Filing C-level test coverage bugs

As part of my work to publish C-level coverage of the Python test suite (see Issue #94759), I’m finding some interesting holes in coverage that we should probably work to fix. These range from things that are good first bugs to things that probably require a bytecode interpreter specialist to resolve. I’d like to start filing bugs, but since I anticipate there being dozens of them, I thought it best to work out a plan here first since I don’t want to place an undue burden on triagers. To reassure those worried this will just create more work, I expect the Faster CPython folks will take on resolving a lot of these bugs, since improving this coverage is pretty important to confidently making the kinds of changes we’d like to make – we are motivated to make this better.

My plan (all open to discussion) is to:

  • File bugs only for large coverage holes with “interesting logic”. Chasing down every bit of error handling, especially memory-exhaustion related, is a fool’s errand, IMHO.
  • Create a metabug with a checklist, where each entry is a C source file. This will be used to keep track of which files have been examined and had bugs reported. This allows me to share some of the bug-filing work with others.
  • Each block that needs coverage improvement would get its own bug. These probably should have the [test] label, many of them will have the [easy] label as well as an [expert-*] label. One could imagine adding a [coverage] label, but I understand the desire to not proliferate the number of labels.

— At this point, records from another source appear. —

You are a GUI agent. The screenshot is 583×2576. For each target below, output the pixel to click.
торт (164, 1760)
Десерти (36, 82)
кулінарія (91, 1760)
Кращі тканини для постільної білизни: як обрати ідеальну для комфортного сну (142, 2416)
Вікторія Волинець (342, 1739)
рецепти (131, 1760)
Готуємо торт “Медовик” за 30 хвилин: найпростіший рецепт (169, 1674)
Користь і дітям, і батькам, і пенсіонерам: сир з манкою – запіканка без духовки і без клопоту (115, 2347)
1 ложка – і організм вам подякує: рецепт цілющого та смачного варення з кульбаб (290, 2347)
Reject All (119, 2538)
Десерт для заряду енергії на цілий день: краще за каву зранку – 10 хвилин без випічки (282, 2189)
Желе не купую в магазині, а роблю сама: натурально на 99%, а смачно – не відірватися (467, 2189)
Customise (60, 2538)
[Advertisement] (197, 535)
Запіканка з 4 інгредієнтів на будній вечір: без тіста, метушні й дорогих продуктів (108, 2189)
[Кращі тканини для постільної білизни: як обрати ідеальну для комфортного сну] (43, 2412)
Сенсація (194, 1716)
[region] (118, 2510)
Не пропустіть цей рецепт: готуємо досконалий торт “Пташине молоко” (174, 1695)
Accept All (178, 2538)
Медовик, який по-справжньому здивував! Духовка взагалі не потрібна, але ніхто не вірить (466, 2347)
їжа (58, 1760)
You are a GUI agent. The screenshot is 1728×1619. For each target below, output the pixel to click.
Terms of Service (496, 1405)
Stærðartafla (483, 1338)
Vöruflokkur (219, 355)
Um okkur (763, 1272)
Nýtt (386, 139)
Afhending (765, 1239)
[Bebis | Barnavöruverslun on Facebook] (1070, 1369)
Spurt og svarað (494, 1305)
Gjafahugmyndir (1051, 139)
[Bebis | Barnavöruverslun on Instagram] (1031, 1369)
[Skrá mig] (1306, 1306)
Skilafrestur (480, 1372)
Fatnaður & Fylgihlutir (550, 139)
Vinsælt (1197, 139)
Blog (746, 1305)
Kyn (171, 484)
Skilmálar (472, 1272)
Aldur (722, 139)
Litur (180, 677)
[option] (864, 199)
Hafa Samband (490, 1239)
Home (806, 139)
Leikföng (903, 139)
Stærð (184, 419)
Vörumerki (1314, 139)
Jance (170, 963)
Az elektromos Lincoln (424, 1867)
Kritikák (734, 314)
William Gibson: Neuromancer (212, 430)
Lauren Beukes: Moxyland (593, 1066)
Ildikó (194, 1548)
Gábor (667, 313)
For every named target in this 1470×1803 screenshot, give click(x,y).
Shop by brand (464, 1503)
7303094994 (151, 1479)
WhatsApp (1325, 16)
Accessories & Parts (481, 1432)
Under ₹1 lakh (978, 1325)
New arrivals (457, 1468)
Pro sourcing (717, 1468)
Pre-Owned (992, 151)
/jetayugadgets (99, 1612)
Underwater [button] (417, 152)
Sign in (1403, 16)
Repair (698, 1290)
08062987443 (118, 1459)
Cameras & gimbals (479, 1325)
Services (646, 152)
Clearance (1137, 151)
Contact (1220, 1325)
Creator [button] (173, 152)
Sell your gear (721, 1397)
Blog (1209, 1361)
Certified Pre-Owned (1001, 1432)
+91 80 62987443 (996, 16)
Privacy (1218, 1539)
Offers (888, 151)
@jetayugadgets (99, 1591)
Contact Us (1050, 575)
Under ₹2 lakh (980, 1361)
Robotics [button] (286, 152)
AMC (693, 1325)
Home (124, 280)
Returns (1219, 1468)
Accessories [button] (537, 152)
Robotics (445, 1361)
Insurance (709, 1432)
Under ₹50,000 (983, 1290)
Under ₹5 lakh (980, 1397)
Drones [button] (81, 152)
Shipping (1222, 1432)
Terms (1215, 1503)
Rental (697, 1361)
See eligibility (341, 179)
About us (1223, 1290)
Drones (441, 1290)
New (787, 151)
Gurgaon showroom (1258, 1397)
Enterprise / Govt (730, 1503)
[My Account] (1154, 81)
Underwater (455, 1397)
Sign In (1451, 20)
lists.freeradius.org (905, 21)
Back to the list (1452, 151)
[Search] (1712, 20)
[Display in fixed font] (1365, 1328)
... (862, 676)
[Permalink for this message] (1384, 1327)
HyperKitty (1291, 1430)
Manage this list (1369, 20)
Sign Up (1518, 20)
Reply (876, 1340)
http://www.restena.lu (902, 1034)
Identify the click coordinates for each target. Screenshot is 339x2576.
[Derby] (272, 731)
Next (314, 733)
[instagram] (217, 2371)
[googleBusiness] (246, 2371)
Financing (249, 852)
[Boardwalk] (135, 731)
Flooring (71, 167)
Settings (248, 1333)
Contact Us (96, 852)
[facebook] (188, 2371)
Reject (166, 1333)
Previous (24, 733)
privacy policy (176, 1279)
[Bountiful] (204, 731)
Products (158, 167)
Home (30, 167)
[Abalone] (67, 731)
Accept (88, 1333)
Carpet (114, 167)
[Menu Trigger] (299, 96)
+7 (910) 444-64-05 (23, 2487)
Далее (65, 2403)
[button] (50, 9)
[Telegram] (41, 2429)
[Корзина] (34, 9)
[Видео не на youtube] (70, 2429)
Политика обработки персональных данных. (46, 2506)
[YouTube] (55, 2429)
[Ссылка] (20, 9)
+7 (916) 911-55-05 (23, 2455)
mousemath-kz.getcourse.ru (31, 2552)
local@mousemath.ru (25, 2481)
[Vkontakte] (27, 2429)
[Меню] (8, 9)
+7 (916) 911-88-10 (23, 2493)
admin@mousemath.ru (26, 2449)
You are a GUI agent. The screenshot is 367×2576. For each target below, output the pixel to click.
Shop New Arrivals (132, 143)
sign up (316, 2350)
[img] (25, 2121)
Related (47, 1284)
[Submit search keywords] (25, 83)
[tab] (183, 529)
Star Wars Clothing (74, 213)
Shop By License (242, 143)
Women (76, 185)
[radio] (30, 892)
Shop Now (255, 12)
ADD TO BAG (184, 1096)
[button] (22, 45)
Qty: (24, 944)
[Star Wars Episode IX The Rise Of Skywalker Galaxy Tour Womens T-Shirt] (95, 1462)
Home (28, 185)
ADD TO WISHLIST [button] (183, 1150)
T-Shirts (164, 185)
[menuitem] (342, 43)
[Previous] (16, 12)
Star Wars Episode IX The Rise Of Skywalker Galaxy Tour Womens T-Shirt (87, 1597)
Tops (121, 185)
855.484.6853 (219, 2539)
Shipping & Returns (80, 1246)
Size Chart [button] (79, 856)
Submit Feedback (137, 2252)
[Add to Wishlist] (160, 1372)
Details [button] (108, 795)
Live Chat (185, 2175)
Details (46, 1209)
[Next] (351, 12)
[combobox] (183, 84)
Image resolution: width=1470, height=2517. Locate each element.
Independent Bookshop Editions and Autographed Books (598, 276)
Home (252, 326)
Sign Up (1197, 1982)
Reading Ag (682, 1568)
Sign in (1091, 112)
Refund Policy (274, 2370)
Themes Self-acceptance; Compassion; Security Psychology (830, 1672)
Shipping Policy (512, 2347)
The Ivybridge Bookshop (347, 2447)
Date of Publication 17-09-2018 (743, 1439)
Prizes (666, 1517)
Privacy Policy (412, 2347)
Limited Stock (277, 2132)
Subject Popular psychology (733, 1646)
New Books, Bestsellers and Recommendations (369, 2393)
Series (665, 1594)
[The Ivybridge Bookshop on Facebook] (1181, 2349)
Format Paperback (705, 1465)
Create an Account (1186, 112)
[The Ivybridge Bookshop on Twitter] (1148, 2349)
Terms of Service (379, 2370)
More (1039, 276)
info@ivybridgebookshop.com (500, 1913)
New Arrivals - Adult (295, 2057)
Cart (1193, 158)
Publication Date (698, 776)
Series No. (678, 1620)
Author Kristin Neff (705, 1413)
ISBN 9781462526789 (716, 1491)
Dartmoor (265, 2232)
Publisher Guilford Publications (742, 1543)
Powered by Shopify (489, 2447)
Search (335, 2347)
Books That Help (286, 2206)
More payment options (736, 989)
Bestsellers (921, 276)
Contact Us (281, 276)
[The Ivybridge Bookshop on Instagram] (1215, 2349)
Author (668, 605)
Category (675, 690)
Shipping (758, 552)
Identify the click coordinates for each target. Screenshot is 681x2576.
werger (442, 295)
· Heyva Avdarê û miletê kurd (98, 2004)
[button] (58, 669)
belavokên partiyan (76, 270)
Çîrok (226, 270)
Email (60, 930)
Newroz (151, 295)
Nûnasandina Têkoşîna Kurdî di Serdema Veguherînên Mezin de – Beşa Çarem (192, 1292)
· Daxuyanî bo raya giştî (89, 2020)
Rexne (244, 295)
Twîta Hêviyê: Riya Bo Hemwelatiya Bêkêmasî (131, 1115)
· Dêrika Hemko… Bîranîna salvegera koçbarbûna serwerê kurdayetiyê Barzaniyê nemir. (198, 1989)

That could also be dealt with by having a special token in the subject line (e.g. [coverage]) and/or by linking back to the metabug.
  • Posting this plan (once finalized) somewhere prominent so people can understand and help with the plan.

Thoughts / feedback?

6 Likes

Speaking for myself, this sounds like an ongoing activity, and a label [coverage] might be welcome to triagers and contributors alike.

1 Like

This is fine for most areas but IMO ceval.c is an exception where every single branch even if it is very unlikely error handling should be tested. See #93252 as an example where the error handling was wrong as it didn’t pop the frame from the the thread state when an exception occurred when creating a frame.

It’s all a matter of priorities, available people, and return on investment, right? Merely stating that all bugs are bad and need to be fixed doesn’t help.

1 Like

Return on investment would be less bugs to fix after beta releases, at the very least the coverage report will help discover potential point of bugs. The specializing adaptive interpreter only optimizes code IIRC 8 or so executions so most test code runs the “usual” form of bytecode or “unspecialized” which leads to complex bugs to debug as specialized instructions are not tested as much as regular instructions. This isn’t hypothetical but happened in practice specialized PRECALL opcodes don't check types · Issue #92063 · python/cpython · GitHub.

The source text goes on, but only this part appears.